Notes to Unaudited Pro Forma Condensed Combined Financial Statements
1. | Description of the Transaction |
On February 17, 2011, Rovi acquired Sonic for approximately $763.1 million in cash and stock. Each Sonic shareholder who participated in the offer elected to receive consideration in the form of $14.00 per share in cash or a fraction of a share of Rovis common stock equal to 0.2489. The aggregate amount of cash and of Rovi common stock available to be paid and issued in the offer was determined on a 55/45 basis (with shares of Rovi common stock being valued at $56.24 (the average closing price of Rovi common stock over the 20 trading days ending immediately prior to the date of the agreement for purposes of such calculation) such that if the holders of more than 55% of the shares of Sonic common stock tendered in the offer elect to receive more than the amount of cash available, or if the holders of more than 45% of the shares of Sonic common stock tendered in the offer elect to receive more than the amount of Rovi common stock available, Sonic shareholders received on a pro rata basis the other kind of consideration. Outstanding Sonic employee stock options and restricted stock were treated as follows:
| Each outstanding stock option to purchase shares of Sonic common stock that was vested and that had an exercise price below $14.00 per share received (i) an amount in cash equal to the product of: (A) the excess of $14.00 over the exercise price of the stock option; multiplied by (B) fifty five percent (55%); and (ii) a fraction of a share of Rovi common stock equal to the quotient of: (A) the product of: (1) the excess of $14.00 over the exercise price of the stock option; multiplied by (2) forty five percent (45%); divided by (B) $56.24. |
| Each outstanding stock option to purchase shares of Sonic common stock that was unvested and each outstanding stock option to purchase shares of Sonic common stock that was vested and that had an exercise price at or above $14.00 per share was assumed by Rovi and converted into an option to acquire shares of Rovi common stock equal to the product of the number of shares of Sonic common stock that were issuable upon exercise of such assumed stock option immediately prior to the effective time of the first merger multiplied by 0.2489, rounded down to the nearest whole number of shares of Rovi common stock, and the per share exercise price of such assumed option is equal to the quotient of the exercise price per share of Sonic common stock subject to such assumed stock option immediately prior to the effective time of the merger divided by 0.2489, rounded up to the nearest whole cent. |
| Each outstanding Sonic restricted stock unit assumed by Rovi was converted into the right to receive that number of whole shares of Rovi common stock equal to the product of the number of shares of Sonic common stock subject to the assumed restricted stock unit immediately prior to the effective time of the merger multiplied by the quotient of $14.00 divided by $ 56.24, rounded down to the nearest whole number of shares of Rovi common stock. |
2. | Basis of Presentation |
The acquisition is reflected in the unaudited pro forma condensed combined financial statements as being accounted for under the acquisition method in accordance with ASC 805. Under the acquisition method, the total estimated purchase price of the acquired company is allocated to the assets acquired and the liabilities assumed based on their fair values. The Company has made significant estimates and assumptions in determining the preliminary allocation of the purchase price in the unaudited pro forma condensed combined financial statements. Due to the fact that the unaudited pro forma condensed combined financial statements have been prepared based on preliminary estimates, the final amounts recorded may differ materially from the information presented. The allocation of purchase consideration is subject to change based on further review of the fair value of the assets acquired and liabilities assumed.

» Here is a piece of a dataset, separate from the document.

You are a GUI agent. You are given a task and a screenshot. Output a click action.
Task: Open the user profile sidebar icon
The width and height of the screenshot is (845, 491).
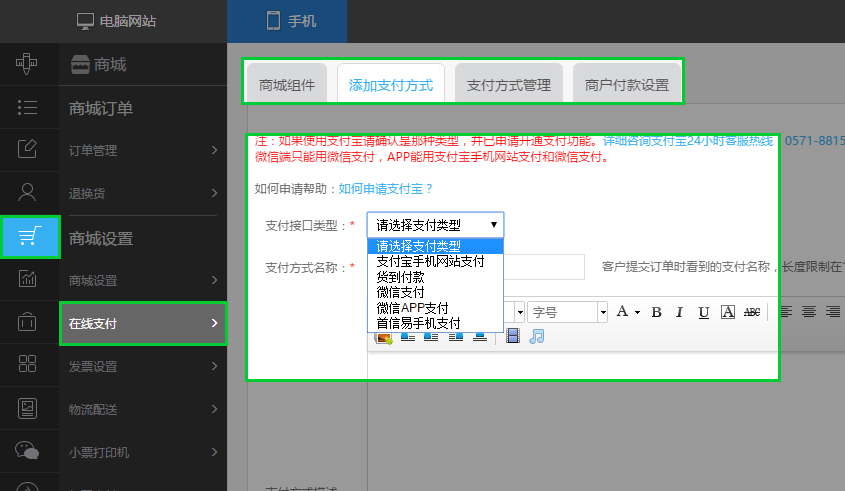click(x=29, y=193)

The unaudited pro forma condensed combined statement of operations for the year ended December 31, 2010, assumes the business combination between Rovi and Sonic occurred on January 1, 2010. On October 7, 2010, Sonic acquired DivX. As DivXs results are not included in Sonics historical results prior to October 8, 2010. An adjustment column has been added to the unaudited pro forma condensed combined statement of operations to include the operations of DivX from January 1, 2010 to October 7, 2010. The unaudited pro forma condensed combined balance sheet as of December 31, 2010, assumes the acquisition of Sonic had been completed on December 31, 2010. The unaudited pro forma condensed combined financial statements are based on the historical consolidated financial statements of Rovi, Sonic and DivX. Sonics historical results for the year ended December 31, 2010, were derived by taking the historical results of Sonic for the nine months ended December 31, 2010, and adding the historical results for the three months ended March 31, 2010.
Under ASC 805, acquisition-related transaction costs (such as advisory, legal, valuation, other professional fees) are not included as a component of consideration transferred and are excluded from the unaudited pro forma condensed combined statement of operations. Rovi expects to incur total acquisition-related transaction costs of approximately $3.4 million and Sonic expects to incur total acquisition-related transaction costs of approximately $12.3 million.

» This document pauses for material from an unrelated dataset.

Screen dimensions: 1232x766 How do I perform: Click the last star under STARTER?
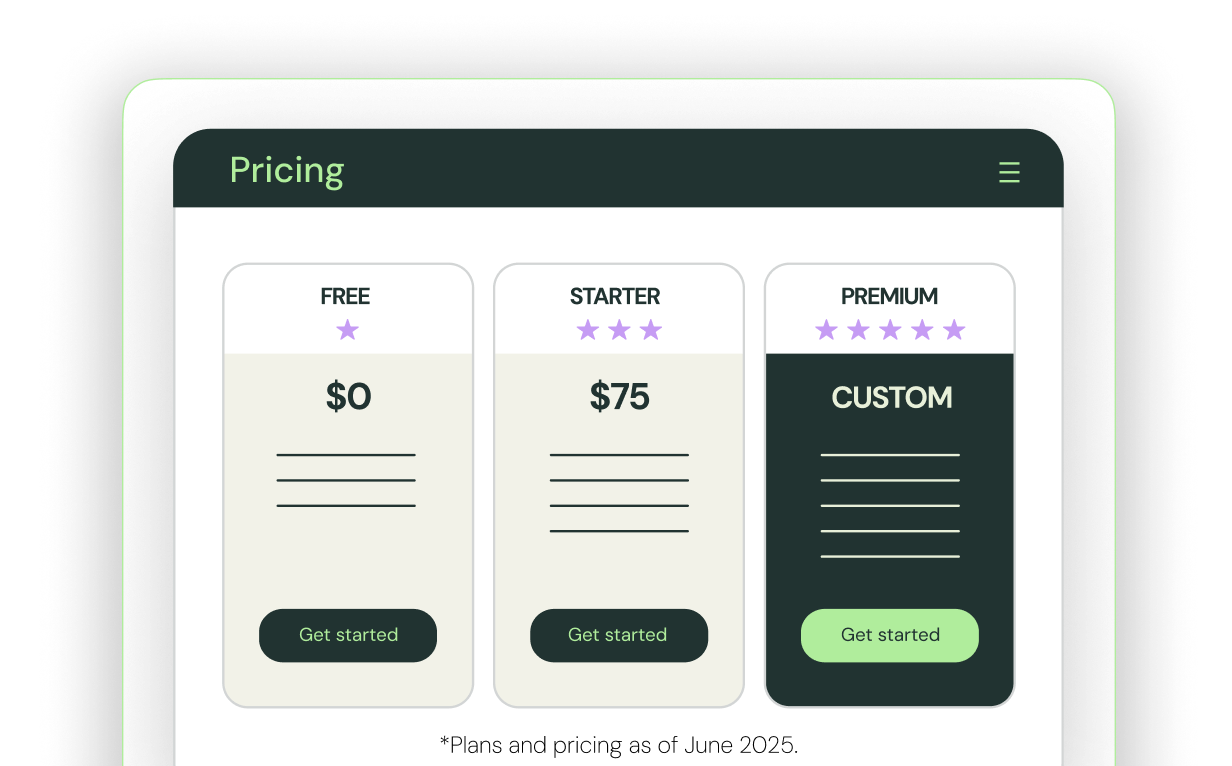[x=651, y=329]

The unaudited pro forma condensed combined financial statements do not give effect to any anticipated synergies, operating efficiencies or cost savings that may be associated with the merger and also do not include any integration costs that may be incurred.
Certain reclassification adjustments have been made to conform Sonic and DivX historical reported balances to the unaudited pro forma condensed combined financial statements basis of presentation. The adjustments were primarily to reclassify depreciation, amortization of purchased intangibles and interest expense to individual lines in the unaudited pro forma condensed combined statement of operations and to reclassify certain costs between costs of revenue, research and development and selling, general and administrative to be consistent with Rovis presentation. As part of its acquisition of DivX, Sonic recorded an adjustment to accounts receivable in purchase accounting. This adjustment represents the present value of assumed contractual payments due to DivX for fixed multi-year site licenses and guaranteed minimum-royalty licenses. These multi-year site licenses provide the licensee with the right to ship an unlimited number of units incorporating DivXs technology for an annual fee. The Companys revenue recognition policy related to flat fee license agreements is to record the revenue ratable over the term of the license as that corresponds with the period the licensee has the right to utilize the Companys technology. The Companys revenue recognition policy related to minimum-royalty licenses is to record the minimum royalty during the period in which the licensee ships the units. The Company has therefore included a pro forma adjustment to remove the remaining balance of this adjustment from accounts receivable in the December 31, 2010, unaudited pro forma condensed combined balance sheet. The Company has also included a pro forma adjustment to record the revenue that Sonic did not record in its historical financial statements as a result of making this purchase accounting adjustment. In addition, as part of its acquisition of DivX, Sonic recorded a liability for the present value of contractual obligations along with a corresponding asset. As these contractual obligations were determined to be at market, the Company has recorded a pro forma adjustment to remove these liabilities and assets. There were no other adjustments made to conform Sonic and DivXs historical accounting policies to Rovis as such adjustments were considered immaterial for the periods presented.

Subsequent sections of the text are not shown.